A Resolução CNSP nº 472/2024 prevê, para RCTR-C e RC-DC, apólice única por ramo e segurado vinculada ao RNTRC, em alinhamento à Lei 14.599. A Resolução CNSP nº 488/2026 ajustou o RC-V: a cobertura obrigatória acompanha o veículo durante a atividade de transporte rodoviário de carga; extensão para circulação fora dessa atividade pode ser facultativa. Confira vigência, limite máximo de garantia, limite por veículo ou embarque, franquias, mercadorias e territórios.

Se o valor supera o limite, o contrato pode exigir consulta ou aceitação especial antes da viagem. Subcontratação, redespacho e transporte por autônomo precisam estar corretamente declarados. Cópia parcial do certificado não substitui condições contratuais e averbações.

Leia o Plano de Gerenciamento de Riscos

RCTR-C e RC-DC devem estar vinculados a PGR acordado entre transportador e seguradora. Para roubo, podem existir regras de rastreamento, monitoramento, consulta de motorista, parada, horário, rota, escolta e resposta a alerta, proporcionais ao risco e expressas no plano.

O embarcador pode exigir medidas adicionais, mas deve arcar com seus custos nos termos legais. Diferencie obrigação do PGR securitário de instrução operacional do contratante. Na negativa, peça qual regra foi descumprida, por quem, quando e como isso se relacionou ao sinistro.

Aja com segurança após o roubo

Priorize pessoas e acione a polícia. Não persiga o veículo nem confronte suspeitos. Comunique central de monitoramento, transportador, embarcador e seguradoras pelos canais do plano. Preserve boletim, alertas, GPS, telemetria, mensagens, documentos fiscais, conhecimento, identificação do conjunto e lista da carga.

Registre horário da última posição, abordagem, perda de contato e comunicações. Não altere logs nem complete lacunas como se fossem fatos.

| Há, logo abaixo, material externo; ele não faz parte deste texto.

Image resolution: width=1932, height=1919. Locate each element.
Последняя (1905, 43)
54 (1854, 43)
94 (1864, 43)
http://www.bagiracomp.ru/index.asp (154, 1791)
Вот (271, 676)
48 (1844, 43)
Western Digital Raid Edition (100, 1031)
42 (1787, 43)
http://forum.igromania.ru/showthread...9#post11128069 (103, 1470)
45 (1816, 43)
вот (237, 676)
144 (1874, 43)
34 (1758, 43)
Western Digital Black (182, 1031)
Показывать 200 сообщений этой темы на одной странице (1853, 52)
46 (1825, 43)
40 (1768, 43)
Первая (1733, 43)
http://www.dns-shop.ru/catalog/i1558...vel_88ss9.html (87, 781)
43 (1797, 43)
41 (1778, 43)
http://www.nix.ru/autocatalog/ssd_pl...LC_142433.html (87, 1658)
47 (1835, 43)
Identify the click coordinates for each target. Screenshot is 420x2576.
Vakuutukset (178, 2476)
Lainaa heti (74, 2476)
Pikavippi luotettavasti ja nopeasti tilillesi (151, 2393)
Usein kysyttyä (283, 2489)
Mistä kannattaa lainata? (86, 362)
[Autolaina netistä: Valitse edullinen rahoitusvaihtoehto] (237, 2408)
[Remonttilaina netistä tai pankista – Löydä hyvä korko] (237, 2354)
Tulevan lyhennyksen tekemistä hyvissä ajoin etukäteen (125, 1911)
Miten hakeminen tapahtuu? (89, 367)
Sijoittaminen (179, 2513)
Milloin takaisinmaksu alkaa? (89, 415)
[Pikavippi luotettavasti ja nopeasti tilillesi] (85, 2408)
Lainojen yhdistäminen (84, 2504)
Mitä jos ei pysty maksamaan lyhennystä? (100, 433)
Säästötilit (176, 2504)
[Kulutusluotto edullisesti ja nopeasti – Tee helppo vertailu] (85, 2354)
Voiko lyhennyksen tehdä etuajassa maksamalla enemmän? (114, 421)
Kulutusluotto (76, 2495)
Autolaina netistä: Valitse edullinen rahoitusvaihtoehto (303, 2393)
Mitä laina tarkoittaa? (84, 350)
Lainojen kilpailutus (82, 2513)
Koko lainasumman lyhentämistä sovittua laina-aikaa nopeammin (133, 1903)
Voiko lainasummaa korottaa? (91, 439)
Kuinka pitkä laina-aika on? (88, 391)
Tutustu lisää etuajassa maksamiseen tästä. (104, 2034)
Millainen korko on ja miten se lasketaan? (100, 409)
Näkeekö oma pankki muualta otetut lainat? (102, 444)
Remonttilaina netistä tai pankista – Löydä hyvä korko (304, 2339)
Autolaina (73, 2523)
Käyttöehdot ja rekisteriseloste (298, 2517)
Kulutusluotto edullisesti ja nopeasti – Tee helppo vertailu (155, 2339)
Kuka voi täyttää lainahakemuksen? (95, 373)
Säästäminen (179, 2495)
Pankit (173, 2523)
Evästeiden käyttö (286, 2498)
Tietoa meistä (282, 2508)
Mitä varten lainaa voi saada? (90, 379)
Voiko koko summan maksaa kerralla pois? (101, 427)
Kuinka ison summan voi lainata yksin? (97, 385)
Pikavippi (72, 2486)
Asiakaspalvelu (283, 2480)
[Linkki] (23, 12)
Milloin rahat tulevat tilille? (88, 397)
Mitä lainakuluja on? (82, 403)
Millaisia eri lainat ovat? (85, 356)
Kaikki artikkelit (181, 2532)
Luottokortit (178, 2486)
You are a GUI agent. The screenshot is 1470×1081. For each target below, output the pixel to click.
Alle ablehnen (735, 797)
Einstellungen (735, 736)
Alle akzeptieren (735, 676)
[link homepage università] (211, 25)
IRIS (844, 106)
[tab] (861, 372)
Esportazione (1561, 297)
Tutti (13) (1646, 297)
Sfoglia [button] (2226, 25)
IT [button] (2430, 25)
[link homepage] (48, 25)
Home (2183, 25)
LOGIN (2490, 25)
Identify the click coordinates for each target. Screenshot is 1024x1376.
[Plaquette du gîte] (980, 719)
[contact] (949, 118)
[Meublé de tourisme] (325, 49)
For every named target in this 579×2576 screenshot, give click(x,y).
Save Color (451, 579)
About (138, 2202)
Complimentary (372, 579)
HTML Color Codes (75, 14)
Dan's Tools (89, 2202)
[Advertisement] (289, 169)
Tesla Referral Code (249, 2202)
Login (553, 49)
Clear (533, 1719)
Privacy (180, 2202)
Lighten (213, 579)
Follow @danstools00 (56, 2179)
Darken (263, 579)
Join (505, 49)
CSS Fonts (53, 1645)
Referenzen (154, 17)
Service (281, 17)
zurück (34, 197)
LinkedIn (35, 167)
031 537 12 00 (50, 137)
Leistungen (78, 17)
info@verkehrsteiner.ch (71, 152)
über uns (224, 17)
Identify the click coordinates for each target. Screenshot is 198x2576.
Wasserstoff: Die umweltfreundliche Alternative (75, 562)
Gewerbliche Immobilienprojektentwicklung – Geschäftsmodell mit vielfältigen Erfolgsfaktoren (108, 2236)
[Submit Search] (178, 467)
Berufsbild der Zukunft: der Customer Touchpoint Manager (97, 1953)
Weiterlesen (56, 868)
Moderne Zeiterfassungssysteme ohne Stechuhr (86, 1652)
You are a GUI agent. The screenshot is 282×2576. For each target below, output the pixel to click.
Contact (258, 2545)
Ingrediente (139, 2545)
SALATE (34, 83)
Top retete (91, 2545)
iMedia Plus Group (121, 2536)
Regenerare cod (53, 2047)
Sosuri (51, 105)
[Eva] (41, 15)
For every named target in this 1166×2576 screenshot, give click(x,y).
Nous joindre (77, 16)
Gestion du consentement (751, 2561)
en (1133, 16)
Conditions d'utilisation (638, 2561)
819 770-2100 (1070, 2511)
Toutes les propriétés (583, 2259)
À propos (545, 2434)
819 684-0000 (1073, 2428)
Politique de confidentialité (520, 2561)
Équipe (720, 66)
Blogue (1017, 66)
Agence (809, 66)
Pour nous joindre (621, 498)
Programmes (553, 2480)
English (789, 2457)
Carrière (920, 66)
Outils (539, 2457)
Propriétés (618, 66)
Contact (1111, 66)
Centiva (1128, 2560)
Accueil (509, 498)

Se houver recuperação, preserve estado, lacres e cadeia de custódia e avise antes de descarregar, quando possível.

Separe roubo, furto e apropriação

O modo do desaparecimento influencia cobertura e investigação. Roubo envolve violência ou grave ameaça; furto não. Apropriação indébita e estelionato podem ocorrer sem subtração física inicial. A Lei 11.442 inclui esses eventos no escopo obrigatório do RC-DC, mas fatos, autoria e enquadramento ainda precisam ser apurados.

Não molde o boletim para uma cláusula. Descreva objetivamente contratação, coleta, documentos, motorista, veículo, rota e perda de posse. Fraude documental ou desvio por terceiro exige preservar cadastros e validações realizadas.

Regule prejuízo e responsabilidades

Apresente relação dos bens, notas, valores, impostos, salvados e despesas. A Resolução 472 prevê vistoria conjunta pelo contratante do frete, transportador e respectivas seguradoras para fixar prejuízos da carga. Documente convocações e eventual ausência, sem descartar bens antes da inspeção.

Pagamento pelo seguro do proprietário pode gerar sub-rogação contra o responsável, conforme a lei e o contrato. Isso não autoriza dupla indenização. A responsabilidade do transportador, a cobertura do RC-DC e o dano do proprietário são análises conectadas, mas distintas.

Considere os marcos temporais

Contratos anteriores à Lei 14.599/2023 não foram automaticamente atingidos pela inovação, conforme comunicado da Susep; contratação e renovação posteriores devem observar o regime vigente. A Resolução 472 consolidou as regras em 2024. Identifique datas da apólice, averbação e sinistro.

A Lei nº 15.040/2024 vigora desde 11 de dezembro de 2025. Nos contratos sujeitos a ela, regulação deve ser transparente, documento complementar justificado e recusa motivada. Não projete a lei nova sobre contrato e regulação encerrados antes de sua vigência.

Conteste a negativa com dados do embarque

Peça decisão integral com apólice, averbação, PGR, limite e causa da recusa. Compare horário de transmissão, início do risco e evento. Distinga ausência real de averbação, erro sanável de integração, excesso de limite e descumprimento de gerenciamento; são fundamentos diferentes.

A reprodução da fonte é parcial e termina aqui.